● **Instructions to follow**
Your answer is the listing, printed exactly as given.

● **Source records**
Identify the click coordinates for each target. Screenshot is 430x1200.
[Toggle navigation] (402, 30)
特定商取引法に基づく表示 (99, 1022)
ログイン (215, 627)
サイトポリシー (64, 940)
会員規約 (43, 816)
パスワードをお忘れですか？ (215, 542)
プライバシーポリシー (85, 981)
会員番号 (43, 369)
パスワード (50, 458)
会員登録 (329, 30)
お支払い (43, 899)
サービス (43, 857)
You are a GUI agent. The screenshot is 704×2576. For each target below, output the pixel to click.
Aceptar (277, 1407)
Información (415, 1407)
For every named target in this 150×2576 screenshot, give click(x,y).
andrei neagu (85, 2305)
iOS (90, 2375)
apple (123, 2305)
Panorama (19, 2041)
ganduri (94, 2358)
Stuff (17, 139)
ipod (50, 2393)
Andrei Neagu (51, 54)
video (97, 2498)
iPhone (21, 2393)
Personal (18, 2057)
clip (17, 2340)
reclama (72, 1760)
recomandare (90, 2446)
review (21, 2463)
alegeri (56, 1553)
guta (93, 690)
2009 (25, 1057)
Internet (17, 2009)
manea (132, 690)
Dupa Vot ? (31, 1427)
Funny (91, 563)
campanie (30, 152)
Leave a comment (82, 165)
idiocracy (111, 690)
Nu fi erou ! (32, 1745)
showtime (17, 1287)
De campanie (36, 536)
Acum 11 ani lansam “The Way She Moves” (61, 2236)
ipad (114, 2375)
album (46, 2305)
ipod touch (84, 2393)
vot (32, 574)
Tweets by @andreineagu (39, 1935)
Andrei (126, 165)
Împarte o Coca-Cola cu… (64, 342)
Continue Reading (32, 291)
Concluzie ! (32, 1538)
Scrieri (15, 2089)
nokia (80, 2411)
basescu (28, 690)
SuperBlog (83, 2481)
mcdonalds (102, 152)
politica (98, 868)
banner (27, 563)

● **Exercise output**
Identify the click coordinates for each target. Screenshot is 430x1200.
[Toggle navigation] (402, 30)
特定商取引法に基づく表示 (99, 1022)
ログイン (215, 627)
サイトポリシー (64, 940)
会員規約 (43, 816)
パスワードをお忘れですか？ (215, 542)
プライバシーポリシー (85, 981)
会員番号 (43, 369)
パスワード (50, 458)
会員登録 (329, 30)
お支払い (43, 899)
サービス (43, 857)
You are a GUI agent. The screenshot is 704×2576. For each target below, output the pixel to click.
Aceptar (277, 1407)
Información (415, 1407)
For every named target in this 150×2576 screenshot, give click(x,y).
andrei neagu (85, 2305)
iOS (90, 2375)
apple (123, 2305)
Panorama (19, 2041)
ganduri (94, 2358)
Stuff (17, 139)
ipod (50, 2393)
Andrei Neagu (51, 54)
video (97, 2498)
iPhone (21, 2393)
Personal (18, 2057)
clip (17, 2340)
reclama (72, 1760)
recomandare (90, 2446)
review (21, 2463)
alegeri (56, 1553)
guta (93, 690)
2009 (25, 1057)
Internet (17, 2009)
manea (132, 690)
Dupa Vot ? (31, 1427)
Funny (91, 563)
campanie (30, 152)
Leave a comment (82, 165)
idiocracy (111, 690)
Nu fi erou ! (32, 1745)
showtime (17, 1287)
De campanie (36, 536)
Acum 11 ani lansam “The Way She Moves” (61, 2236)
ipad (114, 2375)
album (46, 2305)
ipod touch (84, 2393)
vot (32, 574)
Tweets by @andreineagu (39, 1935)
Andrei (126, 165)
Împarte o Coca-Cola cu… (64, 342)
Continue Reading (32, 291)
Concluzie ! (32, 1538)
Scrieri (15, 2089)
nokia (80, 2411)
basescu (28, 690)
SuperBlog (83, 2481)
mcdonalds (102, 152)
politica (98, 868)
banner (27, 563)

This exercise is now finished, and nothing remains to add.